Click-target items
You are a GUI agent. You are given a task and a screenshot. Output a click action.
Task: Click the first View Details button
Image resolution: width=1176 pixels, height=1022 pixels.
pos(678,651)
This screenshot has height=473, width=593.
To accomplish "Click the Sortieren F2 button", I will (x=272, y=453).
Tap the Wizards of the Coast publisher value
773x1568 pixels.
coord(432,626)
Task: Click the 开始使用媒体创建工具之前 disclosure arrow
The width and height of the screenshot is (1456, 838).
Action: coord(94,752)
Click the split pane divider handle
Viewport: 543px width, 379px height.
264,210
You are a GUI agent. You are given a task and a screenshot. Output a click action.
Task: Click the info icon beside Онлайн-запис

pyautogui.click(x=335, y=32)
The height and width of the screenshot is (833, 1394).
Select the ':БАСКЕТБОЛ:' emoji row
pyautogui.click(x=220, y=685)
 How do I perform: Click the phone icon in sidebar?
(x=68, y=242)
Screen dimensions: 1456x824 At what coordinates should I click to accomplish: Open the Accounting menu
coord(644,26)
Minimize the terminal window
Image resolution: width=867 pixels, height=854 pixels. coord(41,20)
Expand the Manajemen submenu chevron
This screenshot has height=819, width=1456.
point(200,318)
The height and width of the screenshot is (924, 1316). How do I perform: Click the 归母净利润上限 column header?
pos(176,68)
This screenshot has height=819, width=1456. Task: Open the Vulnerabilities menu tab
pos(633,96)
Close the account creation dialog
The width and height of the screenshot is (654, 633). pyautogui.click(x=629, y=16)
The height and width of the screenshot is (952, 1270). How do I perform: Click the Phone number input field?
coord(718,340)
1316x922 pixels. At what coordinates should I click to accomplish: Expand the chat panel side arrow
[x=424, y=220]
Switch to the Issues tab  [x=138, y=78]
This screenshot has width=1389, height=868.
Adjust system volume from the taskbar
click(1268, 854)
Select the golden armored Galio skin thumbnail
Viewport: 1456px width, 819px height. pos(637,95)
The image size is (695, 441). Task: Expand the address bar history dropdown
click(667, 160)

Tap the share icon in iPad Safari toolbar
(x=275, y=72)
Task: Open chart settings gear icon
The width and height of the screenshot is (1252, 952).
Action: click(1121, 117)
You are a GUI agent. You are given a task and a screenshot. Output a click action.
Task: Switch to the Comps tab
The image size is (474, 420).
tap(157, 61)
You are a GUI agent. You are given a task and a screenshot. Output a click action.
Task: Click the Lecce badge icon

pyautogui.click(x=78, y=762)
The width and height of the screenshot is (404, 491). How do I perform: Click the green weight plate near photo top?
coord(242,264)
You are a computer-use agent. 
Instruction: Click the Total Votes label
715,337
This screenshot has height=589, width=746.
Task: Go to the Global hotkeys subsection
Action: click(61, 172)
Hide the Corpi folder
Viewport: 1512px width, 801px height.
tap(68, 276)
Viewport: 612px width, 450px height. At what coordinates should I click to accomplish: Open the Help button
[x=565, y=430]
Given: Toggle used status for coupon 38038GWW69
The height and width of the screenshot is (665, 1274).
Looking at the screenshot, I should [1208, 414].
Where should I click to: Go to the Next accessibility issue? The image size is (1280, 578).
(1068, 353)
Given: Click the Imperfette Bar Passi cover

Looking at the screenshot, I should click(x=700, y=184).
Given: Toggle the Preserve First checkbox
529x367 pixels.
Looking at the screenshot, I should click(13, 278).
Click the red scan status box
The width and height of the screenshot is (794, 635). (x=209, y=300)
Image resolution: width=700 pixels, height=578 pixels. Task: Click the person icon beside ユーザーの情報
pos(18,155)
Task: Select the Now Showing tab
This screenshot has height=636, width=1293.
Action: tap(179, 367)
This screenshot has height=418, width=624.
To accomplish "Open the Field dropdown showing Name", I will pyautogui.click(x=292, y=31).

**Work instructions**
Report every line of the items above that contains the word "Viewport", copying each line in full.

**Full output**
Viewport: 543px width, 379px height.
Viewport: 1456px width, 819px height. pos(637,95)
Viewport: 1512px width, 801px height.
Viewport: 612px width, 450px height. At what coordinates should I click to accomplish: Open the Help button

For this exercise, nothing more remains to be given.